Está dividida em áreas de A a F e temos, também, seus arredores, cada um com suas peculiaridades: Área A – Via Roma, criada na segunda metade dos anos 600, elegante, com butiques, é considerada a rua do shopping em absoluto, onde encontramos a Galeria São Federico, Praça São Carlos e Praça CLN com as duas grandes fontes em mármore; a Galeria Subalpina, de 1874; o Museu Egípcio, de 1824, com os seus 30.000 achados (alguns dos quais únicos), o segundo museu egípcio do mundo, atrás apenas do Museu do Cairo; Área B – Praça Castelo, projetada em 1584, representa o coração monumental da cidade, onde encontramos a Igreja de São Lourenço, com sua esplêndida cúpula, uma obra prima do barroco europeu; o Palácio Real, de 1646; o Palácio Madama; a Igreja de São Lourenço, de 1666, uma das mais belas igrejas de Turim, obra prima do barroco; Área C – a Catedral e o Santo Sudário, é o único exemplo de arquitetura sacra renascentista em Turim, dedicada ao patrono da cidade, São João Batista. Ao corpo original é acrescida a Capela do Santo Sudário, de 1668 a 1694, para abrigar o sacro lençol; Área D – Via Garibaldi, lugar antiguíssimo, frequentado por mais de 2000 anos; Área E – Mole Antonelliana, de 1863, era destinada a templo da Comunidade Israeliana torinesa, hoje sede do Museu Nacional do Cinema, a melhor vista da cidade; Área F – Via Pó – projetada em 1673, liga a Praça Castelo com a Praça Vittorio Veneto, é uma das principais ruas comerciais do centro, onde ainda encontram-se na praça, igrejas, palácios, museu etc.; Praça Vittório Veneto – é uma das maiores praças da Europa, de 1825; Monte dos Capuchinhos, de 1874, a 15 minutos da Igreja Grande Mãe de Deus. Espetacular é a vista sobre a cidade e suas cadeias alpinas; o Lingotto. Na Turim Contemporânea: o Estádio e o Palasport Olímpico; o Estádio da Juventus. Na Turim Esotérica: o Milagre de Turim; o Santo Graal (acredita-se que ali está sepultado – Igreja Grande Mãe de Deus), a Cidade Santa.
Gastronomia e vinhos: o difícil é escolher se deseja degustar queijos, comer massa ou pizzas, carnes, mariscos, comida vegetariana, salada, gelados artesanais e, claro, trufas brancas, se estiver lá entre outubro e dezembro. Uma cozinha gostosa e saborosa, e experimentei muitos pratos: anchovas ao verde; vitela com molho de atum; agnolotti – massas frescas recheadas com carne; gnocch de várias farinhas, inclusive batata inglesa; risoto tipo piemontês; bagna cauda.

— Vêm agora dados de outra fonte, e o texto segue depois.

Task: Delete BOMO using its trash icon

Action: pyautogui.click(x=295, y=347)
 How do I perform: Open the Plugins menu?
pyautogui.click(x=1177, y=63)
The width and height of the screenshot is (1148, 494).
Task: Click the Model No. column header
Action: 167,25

Inúmeros queijos: robiola, tomas, tomini paglierini, Castelmagno, grissini,. Também tem os doces: zabaglione, bignole, bonet, marron glacê, torrone, friceu e o chocolate – chocolate na xícara que, junto com o bicerin, bebida torinesa (uma mistura de chocolate, café e nata) deve ser experimentado nos cafés históricos. Excelentes vinhos e aperitivos, entre outros: o Vermute, o Barolo, o Barbaresco e o Nebbiolo, o Dolcetto e o Barbera, o Freisa, o Roero, o rosé Grignolino; branco: o Arneis, o Gavi e a Favorita. Entre os vinhos doces: o Asti Espumante e o Moscato do Monferrato, enfim, o tinto-rosado Brachetto, com delicado perfume de rosa.
Só devemos tomar cuidado para não engordar. A tentação é grande e dá vontade de experimentar tudo. Mas… O importante é ser feliz e aproveitar a viagem, em todos os seus aspectos. Vale a pena conhecer Turim! Eu recomendo!